Esses “zoológicos humanos” contemporâneos eram populares na Europa e na América do Norte, onde a população branca os visitava para comprovar a teoria evolutiva de que o negro, o esquimó e o indígena seriam os elos humanos entre o macaco e o branco. Um misto de animal com ser humano. O branco era sempre o modelo superior e perfeito da civilização, em oposição aos demais, o outro. Nada diferente do que vemos ainda hoje em zoológicos com animais classificados como irracionais ou, no caso dos BBBs, com os animais ditos racionais.

Há alguns anos, o escritor Luiz Fernando Veríssimo, comentando em crônica um dos BBB, proferiu palavras raivosas que, tenho certeza, continuam na boca de milhares de pessoas sensatas deste país: “Esta edição do BBB é uma síntese do que há de pior na TV brasileira. Chega a ser difícil, encontrar as palavras adequadas para qualificar tamanho atentado à nossa modesta inteligência. E aí vem algum psicólogo de vanguarda e me diz que o BBB ajuda a entender o comportamento humano. Ah, tenha dó!!! Veja o que está por detrá$$$$$$$$$$$$$$$$ do BBB…

O BBB é a pura e suprema banalização do sexo. Impossível assistir, ver este programa ao lado dos filhos. Gays, lésbicas, heteros... todos na mesma casa, a casa dos “heróis”, como eram chamados por Pedro Bial. Não tenho nada contra gays, acho que cada um faz da vida o que quer, mas sou contra safadeza ao vivo na TV, seja entre homossexuais ou heterossexuais. O BBB é a realidade em busca do IBOPE. Pedro Bial prometeu um zoológico humano divertido”.

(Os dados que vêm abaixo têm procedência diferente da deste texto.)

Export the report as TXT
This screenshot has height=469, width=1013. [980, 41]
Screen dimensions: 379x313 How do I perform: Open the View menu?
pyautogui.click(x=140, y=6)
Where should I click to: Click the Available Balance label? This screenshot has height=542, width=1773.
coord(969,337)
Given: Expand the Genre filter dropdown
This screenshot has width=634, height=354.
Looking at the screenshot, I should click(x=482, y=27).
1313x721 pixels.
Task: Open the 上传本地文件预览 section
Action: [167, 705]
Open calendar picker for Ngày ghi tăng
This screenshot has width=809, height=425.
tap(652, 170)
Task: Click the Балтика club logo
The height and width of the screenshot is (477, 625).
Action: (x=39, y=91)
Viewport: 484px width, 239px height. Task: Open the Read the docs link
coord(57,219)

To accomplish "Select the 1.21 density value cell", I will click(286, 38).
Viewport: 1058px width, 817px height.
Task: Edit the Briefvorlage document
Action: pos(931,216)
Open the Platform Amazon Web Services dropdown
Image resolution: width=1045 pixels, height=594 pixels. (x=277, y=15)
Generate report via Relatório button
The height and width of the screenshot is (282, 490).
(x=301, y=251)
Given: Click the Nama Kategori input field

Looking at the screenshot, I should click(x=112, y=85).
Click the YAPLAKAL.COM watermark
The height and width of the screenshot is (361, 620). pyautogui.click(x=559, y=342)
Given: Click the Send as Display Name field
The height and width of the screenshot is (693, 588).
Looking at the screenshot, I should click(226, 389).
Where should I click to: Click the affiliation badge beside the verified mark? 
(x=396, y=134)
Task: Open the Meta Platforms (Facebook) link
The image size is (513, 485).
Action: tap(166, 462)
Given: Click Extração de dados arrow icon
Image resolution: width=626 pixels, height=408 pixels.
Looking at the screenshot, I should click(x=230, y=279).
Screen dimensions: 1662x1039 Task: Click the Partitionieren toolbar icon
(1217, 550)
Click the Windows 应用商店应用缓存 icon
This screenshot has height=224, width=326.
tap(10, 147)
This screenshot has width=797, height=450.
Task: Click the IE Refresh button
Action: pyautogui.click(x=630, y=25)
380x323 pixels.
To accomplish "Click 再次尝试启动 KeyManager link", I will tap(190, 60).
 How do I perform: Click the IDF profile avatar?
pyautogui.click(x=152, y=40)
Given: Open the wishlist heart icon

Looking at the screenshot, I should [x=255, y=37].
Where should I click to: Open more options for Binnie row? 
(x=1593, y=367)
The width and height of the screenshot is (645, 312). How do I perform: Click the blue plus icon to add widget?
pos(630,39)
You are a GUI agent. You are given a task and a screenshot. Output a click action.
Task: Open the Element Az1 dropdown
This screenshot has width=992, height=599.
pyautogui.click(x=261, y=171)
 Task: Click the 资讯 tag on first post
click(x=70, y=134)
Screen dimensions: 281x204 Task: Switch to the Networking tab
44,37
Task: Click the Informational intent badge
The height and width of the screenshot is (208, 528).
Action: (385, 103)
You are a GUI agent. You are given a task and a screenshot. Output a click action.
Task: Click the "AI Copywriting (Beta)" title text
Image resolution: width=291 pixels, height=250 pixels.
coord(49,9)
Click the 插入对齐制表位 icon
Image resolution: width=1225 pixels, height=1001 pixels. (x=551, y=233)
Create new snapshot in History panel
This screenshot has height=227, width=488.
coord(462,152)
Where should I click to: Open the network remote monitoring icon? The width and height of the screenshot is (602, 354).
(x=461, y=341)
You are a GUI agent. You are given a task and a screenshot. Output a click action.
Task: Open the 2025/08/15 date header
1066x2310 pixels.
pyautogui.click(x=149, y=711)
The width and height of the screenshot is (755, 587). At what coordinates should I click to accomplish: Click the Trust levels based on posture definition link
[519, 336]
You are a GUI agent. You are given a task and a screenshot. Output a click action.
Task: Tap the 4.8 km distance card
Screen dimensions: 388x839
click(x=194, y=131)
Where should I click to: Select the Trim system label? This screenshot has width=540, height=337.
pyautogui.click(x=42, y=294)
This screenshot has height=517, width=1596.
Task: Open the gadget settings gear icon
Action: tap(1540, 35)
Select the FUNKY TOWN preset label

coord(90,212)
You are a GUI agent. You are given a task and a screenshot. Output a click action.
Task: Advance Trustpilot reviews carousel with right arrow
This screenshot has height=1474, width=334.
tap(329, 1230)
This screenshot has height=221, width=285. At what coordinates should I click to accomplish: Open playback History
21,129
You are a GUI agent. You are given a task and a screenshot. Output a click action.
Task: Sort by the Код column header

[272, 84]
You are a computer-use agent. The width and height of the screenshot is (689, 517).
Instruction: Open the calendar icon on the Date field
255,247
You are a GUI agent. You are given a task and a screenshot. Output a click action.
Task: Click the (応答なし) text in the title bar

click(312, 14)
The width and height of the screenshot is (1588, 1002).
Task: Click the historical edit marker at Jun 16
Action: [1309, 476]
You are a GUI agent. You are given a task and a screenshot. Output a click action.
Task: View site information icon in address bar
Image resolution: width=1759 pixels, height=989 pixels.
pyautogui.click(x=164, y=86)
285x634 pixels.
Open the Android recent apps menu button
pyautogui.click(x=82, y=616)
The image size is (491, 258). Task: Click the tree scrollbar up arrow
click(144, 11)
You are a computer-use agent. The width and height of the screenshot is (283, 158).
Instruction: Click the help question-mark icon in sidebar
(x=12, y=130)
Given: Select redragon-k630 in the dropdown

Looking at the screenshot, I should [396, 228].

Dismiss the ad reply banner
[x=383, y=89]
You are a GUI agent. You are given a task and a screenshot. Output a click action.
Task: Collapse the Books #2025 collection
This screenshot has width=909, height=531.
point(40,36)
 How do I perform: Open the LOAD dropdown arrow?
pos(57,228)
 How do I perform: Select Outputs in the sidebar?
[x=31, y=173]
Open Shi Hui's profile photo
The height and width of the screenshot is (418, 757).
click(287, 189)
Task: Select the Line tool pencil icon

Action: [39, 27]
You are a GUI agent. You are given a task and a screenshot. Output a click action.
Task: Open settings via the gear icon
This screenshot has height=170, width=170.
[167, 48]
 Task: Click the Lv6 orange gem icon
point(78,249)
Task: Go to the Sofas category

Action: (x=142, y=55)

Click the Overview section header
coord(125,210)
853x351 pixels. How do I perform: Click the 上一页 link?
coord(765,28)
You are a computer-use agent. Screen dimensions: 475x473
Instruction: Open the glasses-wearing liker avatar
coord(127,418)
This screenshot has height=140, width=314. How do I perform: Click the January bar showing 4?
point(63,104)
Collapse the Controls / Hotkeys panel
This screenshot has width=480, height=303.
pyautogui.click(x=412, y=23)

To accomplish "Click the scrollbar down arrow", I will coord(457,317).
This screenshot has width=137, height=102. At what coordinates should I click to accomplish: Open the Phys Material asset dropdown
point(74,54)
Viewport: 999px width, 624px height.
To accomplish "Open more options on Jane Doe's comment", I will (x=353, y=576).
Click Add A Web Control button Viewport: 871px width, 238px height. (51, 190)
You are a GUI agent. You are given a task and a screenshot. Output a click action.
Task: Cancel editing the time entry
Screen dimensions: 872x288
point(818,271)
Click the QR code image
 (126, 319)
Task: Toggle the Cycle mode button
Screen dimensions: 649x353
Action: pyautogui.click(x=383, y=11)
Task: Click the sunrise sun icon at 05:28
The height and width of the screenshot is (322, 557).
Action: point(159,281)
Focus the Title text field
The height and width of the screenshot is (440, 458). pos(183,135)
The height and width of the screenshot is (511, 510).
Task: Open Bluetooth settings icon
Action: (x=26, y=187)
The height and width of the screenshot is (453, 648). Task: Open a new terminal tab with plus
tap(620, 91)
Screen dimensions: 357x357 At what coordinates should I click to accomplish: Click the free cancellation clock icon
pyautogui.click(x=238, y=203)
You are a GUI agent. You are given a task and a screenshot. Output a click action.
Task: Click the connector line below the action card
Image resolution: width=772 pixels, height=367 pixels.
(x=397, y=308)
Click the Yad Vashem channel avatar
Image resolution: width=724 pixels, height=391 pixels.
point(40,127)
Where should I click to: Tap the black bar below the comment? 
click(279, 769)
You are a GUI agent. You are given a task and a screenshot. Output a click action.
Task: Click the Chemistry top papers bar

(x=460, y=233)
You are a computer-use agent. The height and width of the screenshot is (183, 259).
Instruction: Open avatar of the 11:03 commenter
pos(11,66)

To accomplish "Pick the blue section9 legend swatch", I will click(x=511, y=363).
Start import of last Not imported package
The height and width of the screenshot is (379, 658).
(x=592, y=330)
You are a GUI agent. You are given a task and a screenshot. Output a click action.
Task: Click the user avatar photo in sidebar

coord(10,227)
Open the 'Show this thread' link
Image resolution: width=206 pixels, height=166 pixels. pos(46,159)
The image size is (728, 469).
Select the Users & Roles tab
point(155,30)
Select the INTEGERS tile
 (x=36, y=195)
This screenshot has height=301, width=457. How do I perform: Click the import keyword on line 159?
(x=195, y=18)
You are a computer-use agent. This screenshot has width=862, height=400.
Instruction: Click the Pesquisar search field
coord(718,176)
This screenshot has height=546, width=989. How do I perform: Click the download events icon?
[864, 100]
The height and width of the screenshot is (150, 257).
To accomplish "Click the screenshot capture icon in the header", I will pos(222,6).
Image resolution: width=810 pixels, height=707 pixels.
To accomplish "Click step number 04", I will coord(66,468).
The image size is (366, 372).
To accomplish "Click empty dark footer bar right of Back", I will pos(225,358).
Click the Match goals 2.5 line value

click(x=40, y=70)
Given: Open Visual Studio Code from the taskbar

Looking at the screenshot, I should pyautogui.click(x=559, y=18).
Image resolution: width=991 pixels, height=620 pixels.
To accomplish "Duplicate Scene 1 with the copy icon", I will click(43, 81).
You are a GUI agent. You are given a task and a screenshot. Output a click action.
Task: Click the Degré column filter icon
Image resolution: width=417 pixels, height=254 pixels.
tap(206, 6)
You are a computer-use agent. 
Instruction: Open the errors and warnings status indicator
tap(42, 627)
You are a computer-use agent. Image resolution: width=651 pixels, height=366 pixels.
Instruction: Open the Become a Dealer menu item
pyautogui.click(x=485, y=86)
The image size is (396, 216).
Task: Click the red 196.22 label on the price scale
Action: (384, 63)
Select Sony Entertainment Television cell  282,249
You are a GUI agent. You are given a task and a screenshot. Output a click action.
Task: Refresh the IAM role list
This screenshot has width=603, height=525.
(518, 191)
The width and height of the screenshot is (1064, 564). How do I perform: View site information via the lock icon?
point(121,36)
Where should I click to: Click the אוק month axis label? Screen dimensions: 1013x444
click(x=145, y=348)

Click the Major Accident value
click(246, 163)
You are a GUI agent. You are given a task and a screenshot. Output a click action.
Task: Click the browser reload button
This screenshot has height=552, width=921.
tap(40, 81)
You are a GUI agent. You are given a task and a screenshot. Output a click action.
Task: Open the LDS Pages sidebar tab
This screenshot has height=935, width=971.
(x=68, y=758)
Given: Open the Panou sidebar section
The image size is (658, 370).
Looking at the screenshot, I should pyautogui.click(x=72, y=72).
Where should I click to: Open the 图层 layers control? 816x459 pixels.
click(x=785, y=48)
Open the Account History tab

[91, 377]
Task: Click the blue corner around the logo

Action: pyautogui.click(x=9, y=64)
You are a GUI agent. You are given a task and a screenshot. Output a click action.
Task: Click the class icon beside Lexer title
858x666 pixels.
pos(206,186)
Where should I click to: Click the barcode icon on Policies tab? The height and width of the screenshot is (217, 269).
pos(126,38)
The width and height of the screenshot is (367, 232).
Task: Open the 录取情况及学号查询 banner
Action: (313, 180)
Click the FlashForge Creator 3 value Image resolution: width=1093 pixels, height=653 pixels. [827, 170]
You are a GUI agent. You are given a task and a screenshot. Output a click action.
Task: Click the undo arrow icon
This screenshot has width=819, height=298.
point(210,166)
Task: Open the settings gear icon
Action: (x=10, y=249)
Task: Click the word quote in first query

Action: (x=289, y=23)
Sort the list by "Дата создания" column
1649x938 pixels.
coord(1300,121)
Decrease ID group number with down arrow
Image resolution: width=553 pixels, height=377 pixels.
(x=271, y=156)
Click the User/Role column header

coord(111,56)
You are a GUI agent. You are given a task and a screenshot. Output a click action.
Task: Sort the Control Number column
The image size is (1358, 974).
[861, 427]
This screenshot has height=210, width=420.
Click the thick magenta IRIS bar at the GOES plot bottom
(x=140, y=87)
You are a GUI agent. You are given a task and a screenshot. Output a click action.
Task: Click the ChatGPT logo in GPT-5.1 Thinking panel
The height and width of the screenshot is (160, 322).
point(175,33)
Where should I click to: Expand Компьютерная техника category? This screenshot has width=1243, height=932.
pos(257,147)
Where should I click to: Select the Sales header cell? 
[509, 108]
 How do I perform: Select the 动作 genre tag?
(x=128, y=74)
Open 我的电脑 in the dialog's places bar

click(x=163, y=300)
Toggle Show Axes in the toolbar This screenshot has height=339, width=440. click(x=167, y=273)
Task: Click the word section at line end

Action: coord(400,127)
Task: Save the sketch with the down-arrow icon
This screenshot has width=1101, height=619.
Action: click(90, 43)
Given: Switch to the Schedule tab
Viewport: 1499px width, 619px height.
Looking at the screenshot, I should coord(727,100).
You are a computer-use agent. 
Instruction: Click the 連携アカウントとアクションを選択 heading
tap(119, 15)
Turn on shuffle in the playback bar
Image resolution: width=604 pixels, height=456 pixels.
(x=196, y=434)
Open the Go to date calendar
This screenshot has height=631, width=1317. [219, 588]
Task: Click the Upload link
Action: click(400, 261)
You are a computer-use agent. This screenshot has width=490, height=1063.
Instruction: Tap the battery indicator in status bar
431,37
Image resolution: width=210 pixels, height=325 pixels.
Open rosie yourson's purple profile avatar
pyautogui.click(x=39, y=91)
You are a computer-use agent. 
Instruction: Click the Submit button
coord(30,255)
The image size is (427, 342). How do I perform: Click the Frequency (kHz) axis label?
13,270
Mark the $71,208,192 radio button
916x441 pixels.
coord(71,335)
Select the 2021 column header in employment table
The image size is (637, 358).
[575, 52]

Heróis, minha cara rede Globo, foram os profissionais da saúde que ajudaram, e estão ajudando, o público a enfrentar esta terrível pandemia. Assim como Veríssimo, também acredito que o excelente jornalista Pedro Bial deva se envergonhar desta página suja que enlameia o seu currículo. Eu sei que é chover no molhado, sei que minha opinião, a do Veríssimo, e a de centenas de escritores que escreveram sobre o assunto, vão diminuir a audiência global porque estamos diante de um poderoso marketing e o envolvimento de jornalistas, blogueiros e sites de informação que ganham milhões, tratando as migalhas do BBB, as situações deformadas da sociedade, as aberrações, como assunto de primeira linha. Esquecem que assistir ao BBB é ajudar a Globo a ganhar rios de dinheiro e destruir o que ainda resta dos valores morais sobre os quais foi construída a nossa sociedade.

E se no passado muitos realities eram considerados fúteis e perda de tempo, esses programas ganharam mais credibilidade ao discutirem temas de relevância social. O Big Brother, em especial, movimentou grandes debates em suas últimas edições que alavancaram sua audiência.

Por meio de atitudes controversas dos participantes, alguns deles acusados de machismo, racismo e xenofobia, as redes sociais foram inundadas de textos e vídeos que contribuíram para manter a população mais informada.

A própria Globo percebeu a relevância dessas discussões e passou a dar mais visibilidade a elas, ao passo que abandonou práticas e quadros que sexualizavam algumas das participantes. "O público passou a encarar o programa de forma diferente graças a esses debates. Ao mesmo tempo, telespectadores mais jovens e que não costumam assistir televisão aberta foram atraídos", avalia Francfort.